Language: English | French

Comparison of polyglactin-910 and polydioxanone for closure of the linea alba following caudal ventral midline laparotomy in sheep

Abstract

This study compared incisional complications after ventral midline laparotomy using 2 absorbable suture materials for apposition of the linea alba in sheep. The linea alba of 93 yearling sheep was sutured by 3 veterinarians in a simple continuous pattern using either polyglactin 910 (PG910; group PG) or polydioxanone (PDS; group PD). A blinded observer assessed surgical sites at the time of suture removal. Multivariate logistic regression was used to assess the association between incisional complications and variables (suture material used, veterinarian, skin suture removal time). The odds of incisional complications did not vary significantly with the type of suture material used (P = 0.11), veterinarian (P = 0.61) or skin suture removal time (P = 0.36). Most incisional complications were cutaneous suture sinus formation. Either PG910 or PDS may be used for linea alba closure in sheep.

Résumé

Comparison de l’utilisation du polyglactin 910 et du polydioxanone pour suturer la ligne blanche lors de laparotomies ventrales médianes caudales chez la brebis. Cette étude compare les complications incisionnelles suite à une laparotomie ventrale médiane en utilisant 2 fils de sutures pour l’apposition de la ligne blanche chez la brebis. La ligne blanche de 93 brebis a été suturée par 3 vétérinaires en points simples continus avec du polyglactin 910 (PG910; groupe PG) ou du polydioxanone (PDS; groupe PD). Une observation à l’aveugle des sites chirurgicaux a été effectuée lors du retrait des points de suture. Une régression logistique multivariée a été utilisée pour déterminer l’association entre les complications incisionnelles et les variables (matériel de suture utilisé, vétérinaire et temps de retrait des sutures cutanées). Les chances de complications ne variaient pas selon le type de matériel de suture utilisé (P = 0,11), le vétérinaire (P = 0,61) ou la période de retrait des points cutanés (P = 0,36). La majorité des complications étaient des fistules associées aux sutures cutanées. Le PG910 ou le PDS peut être utilisé pour l’apposition de la ligne blanche chez la brebis.

(Traduit par les auteurs)

Introduction

Laparotomies are currently performed in the ewe for embryo transfer (13), and for various therapeutic (48), exploratory (9), and research (1012) purposes. Standard approaches to the ovine abdomen include right or left mid-paralumbar, ventral midline, and ventral paramedian laparotomies. The ventral midline approach is commonly used to gain access to the reproductive tract such as for elective and emergency cesarean sections (5,7), ovariectomy (13), embryo transfer (3), and research procedures (11,12). This approach can be performed under general anesthesia or sedation and local or regional anesthesia with the sheep in dorsal recumbency. The incision is generally started at the level of the umbilicus and progresses caudally for the appropriate length for the required surgical procedure.

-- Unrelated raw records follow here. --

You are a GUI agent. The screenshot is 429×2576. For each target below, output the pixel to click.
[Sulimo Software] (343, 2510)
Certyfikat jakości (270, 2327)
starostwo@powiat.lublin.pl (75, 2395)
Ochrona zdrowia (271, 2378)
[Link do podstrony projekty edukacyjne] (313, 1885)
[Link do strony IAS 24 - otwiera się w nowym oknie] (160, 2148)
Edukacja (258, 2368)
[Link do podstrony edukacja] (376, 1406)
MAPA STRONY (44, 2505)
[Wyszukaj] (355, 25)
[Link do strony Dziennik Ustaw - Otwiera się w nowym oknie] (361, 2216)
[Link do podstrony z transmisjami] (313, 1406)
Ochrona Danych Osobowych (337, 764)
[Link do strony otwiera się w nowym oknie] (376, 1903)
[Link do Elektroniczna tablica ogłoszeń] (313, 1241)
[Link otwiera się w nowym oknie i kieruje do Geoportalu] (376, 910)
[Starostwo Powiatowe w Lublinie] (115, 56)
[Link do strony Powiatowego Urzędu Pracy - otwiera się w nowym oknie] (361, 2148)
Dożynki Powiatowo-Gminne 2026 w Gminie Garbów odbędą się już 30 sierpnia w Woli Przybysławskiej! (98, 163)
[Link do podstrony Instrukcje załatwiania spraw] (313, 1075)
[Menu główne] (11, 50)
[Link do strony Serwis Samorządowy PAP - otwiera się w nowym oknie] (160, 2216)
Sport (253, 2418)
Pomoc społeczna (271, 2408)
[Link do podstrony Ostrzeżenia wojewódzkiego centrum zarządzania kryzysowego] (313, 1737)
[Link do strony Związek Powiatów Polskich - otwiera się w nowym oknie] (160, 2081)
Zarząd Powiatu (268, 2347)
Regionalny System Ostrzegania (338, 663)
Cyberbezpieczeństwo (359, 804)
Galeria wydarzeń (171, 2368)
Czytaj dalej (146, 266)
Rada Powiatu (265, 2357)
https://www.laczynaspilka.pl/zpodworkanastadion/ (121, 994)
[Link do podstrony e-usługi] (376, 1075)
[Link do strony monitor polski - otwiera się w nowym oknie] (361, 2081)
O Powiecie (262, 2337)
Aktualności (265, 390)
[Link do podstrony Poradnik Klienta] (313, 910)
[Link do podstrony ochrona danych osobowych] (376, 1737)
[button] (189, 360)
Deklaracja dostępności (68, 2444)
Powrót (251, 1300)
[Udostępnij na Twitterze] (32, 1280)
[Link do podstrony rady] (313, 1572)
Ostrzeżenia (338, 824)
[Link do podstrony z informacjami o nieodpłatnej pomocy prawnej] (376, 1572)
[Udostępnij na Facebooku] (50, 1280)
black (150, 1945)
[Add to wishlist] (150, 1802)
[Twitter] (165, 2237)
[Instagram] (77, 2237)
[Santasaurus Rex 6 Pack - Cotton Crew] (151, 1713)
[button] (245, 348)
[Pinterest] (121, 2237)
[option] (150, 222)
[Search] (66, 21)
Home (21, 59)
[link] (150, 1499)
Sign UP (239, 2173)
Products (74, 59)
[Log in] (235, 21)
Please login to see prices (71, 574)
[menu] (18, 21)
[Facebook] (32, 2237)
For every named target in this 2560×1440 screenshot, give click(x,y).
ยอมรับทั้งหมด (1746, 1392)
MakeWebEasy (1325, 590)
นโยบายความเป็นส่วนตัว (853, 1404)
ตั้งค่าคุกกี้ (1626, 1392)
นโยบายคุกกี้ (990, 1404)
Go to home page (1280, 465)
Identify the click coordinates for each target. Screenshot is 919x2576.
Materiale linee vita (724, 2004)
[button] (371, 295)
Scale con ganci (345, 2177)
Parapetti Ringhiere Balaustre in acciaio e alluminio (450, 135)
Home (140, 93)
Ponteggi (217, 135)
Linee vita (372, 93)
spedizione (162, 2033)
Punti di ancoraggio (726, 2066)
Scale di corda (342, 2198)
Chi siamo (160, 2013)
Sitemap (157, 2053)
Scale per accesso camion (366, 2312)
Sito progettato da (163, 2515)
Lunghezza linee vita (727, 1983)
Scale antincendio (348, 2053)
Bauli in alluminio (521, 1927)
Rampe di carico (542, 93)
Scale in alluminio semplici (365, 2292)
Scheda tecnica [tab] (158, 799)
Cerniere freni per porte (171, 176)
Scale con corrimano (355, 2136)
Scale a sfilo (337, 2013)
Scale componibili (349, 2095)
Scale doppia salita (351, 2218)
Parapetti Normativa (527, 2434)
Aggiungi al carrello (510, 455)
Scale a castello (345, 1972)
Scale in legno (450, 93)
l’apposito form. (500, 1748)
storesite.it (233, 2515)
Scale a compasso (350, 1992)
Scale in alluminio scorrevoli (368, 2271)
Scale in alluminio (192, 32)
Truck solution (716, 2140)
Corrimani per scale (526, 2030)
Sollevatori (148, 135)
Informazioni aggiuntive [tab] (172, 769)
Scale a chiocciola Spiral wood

Recommendations for suture patterns and suture selections to reconstruct the ventral midline abdominal wall in sheep undergoing laparotomy are often based on clinical experience and knowledge from other livestock species. An in vitro study showed that the llama linea alba is similarly strong after closure using either a simple continuous pattern or an inverted cruciate pattern (14). A simple continuous pattern was recommended for linea alba closure in llamas because of its easy and rapid application (14). Research on linea alba closure in horses showed that a simple continuous pattern is stronger than interrupted patterns (1517). Few articles report details about the type of closure (number of layers, suture patterns, suture material type and size) performed on ventral midline laparotomies in sheep. One study reported using absorbable suture material in a continuous pattern for re-apposition of the linea alba (7), whereas another described using USP size No. 3 surgical chromic gut in a simple interrupted pattern (10). In one retrospective study describing the rate and types of surgical site complications in sheep, ventral midline laparotomy was compared to left mid-paralumbar approach for cesarean sections in ewes. Eighteen percent of the ewes undergoing a ventral midline approach developed complications including mild to moderate degrees of incisional pain and/or the presence of some discharge (7). The authors could find no study comparing suture type for closure of ventral midline laparotomies in sheep.

We chose to compare 2 synthetic absorbable suture materials (PDS and PG910), because these 2 suture materials are commonly recommended for closure of the linea alba in other large animals (1821). Polydioxanone is a monofilament suture material that loses 50% of its tensile strength by 45 d after implantation and is completely absorbed by 180 d. Polyglactin 910 is a braided multifilament suture material that loses 50% of its tensile strength by 21 d after implantation and is completely absorbed by 56 to 70 d. Both suture materials have similarly low tissue reactivity and similar relative knot security (22).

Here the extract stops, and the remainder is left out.